Walking ashes, talking earth

I have just read a most extraordinary book--if you only read one book this year, it should be this one (did I already say that about something else recently? I expect so, but it doesn't stop me from meaning it again this time)--it is stomach-turning and heart-breaking and altogether quite the most disturbing thing I have read for a long time, Svetlana Alexievich's Voices From Chernobyl. (Here's the Complete Review's page with links to various other reviews, and here's the publicity page at Dalkey Archive Press.)

I am not even going to try to describe this one. Get it and read it, though. I thought quite a bit about this question of nuclear power this year because of being at the American Academy of Arts and Sciences, which is one of this country's prime movers for nonproliferation; one of my colleagues in the Visiting Scholars Program was working on the legacy of the Soviet Union's nuclear weapons complex, and we had many fascinating and disturbing conversations about this and related matters. This book would make a good reading assignment for one of those programs where they ask first-year college students all to read the same book for workshops as school starts; you couldn't ask high-school students to read it, I think, it's just too upsetting.

Anyway, here is the author in the book's coda (and the whole thing is very ably translated by Keith Gessen; it's a beautifully well-written book, Alexievich spent three years interviewing people and must have been almost overwhelmed with the volume of evidence but the material is astonishingly well-selected and assembled):

I used to think I could understand everything and express everything.
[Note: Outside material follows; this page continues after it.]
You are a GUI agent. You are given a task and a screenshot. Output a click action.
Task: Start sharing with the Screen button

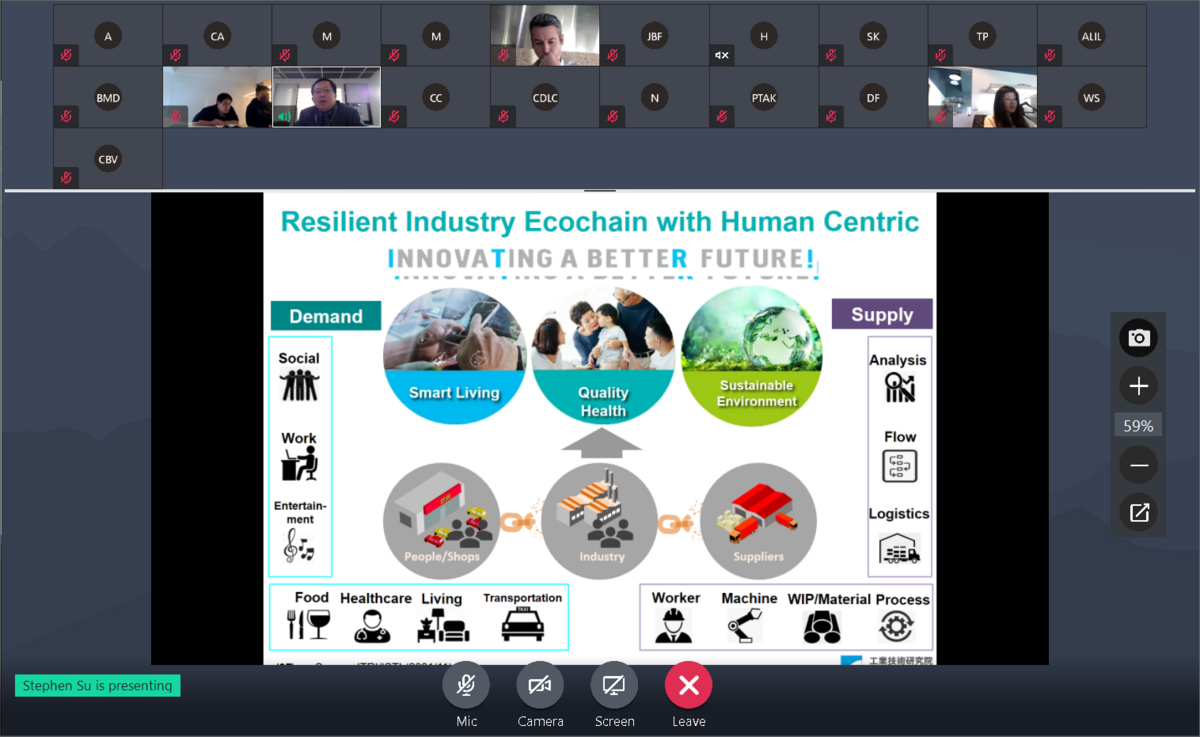(x=614, y=686)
Or almost everything. I remember when I was writing my book about the war in Afghanistan, Zinky Boys, I went to Afghanistan and they showed me some of the foreign weapons that had been captured from the Afghan fighters. I was amazed at how perfect their forms were, how perfectly a human thought had been expressed. There was an officer standing next to me and he said, "If someone were to step on this Italian mine that you say is so pretty it looks like a Christmas decoration, there would be nothing left of them but a bucket of meat. You'd have to scrape them off the ground with a spoon." When I sat down to write this, it was the first time I thought, "Is this something I should say?" I had been raised on great Russian ltierature, I thought you could go very very far, and so I wrote about that meat. But the Zone--it's a separate world, a world within the rest of the world--and it's more powerful than anything literature has to say.

2 comments:

  1. it's better never see the pictures of the children AFTER that ...

    ReplyDelete
  2. Oh, yes, the book is so sad when it's the mothers of the children talking, how heartbreaking--but I think the book handles really well the quite unspeakable nature of this story.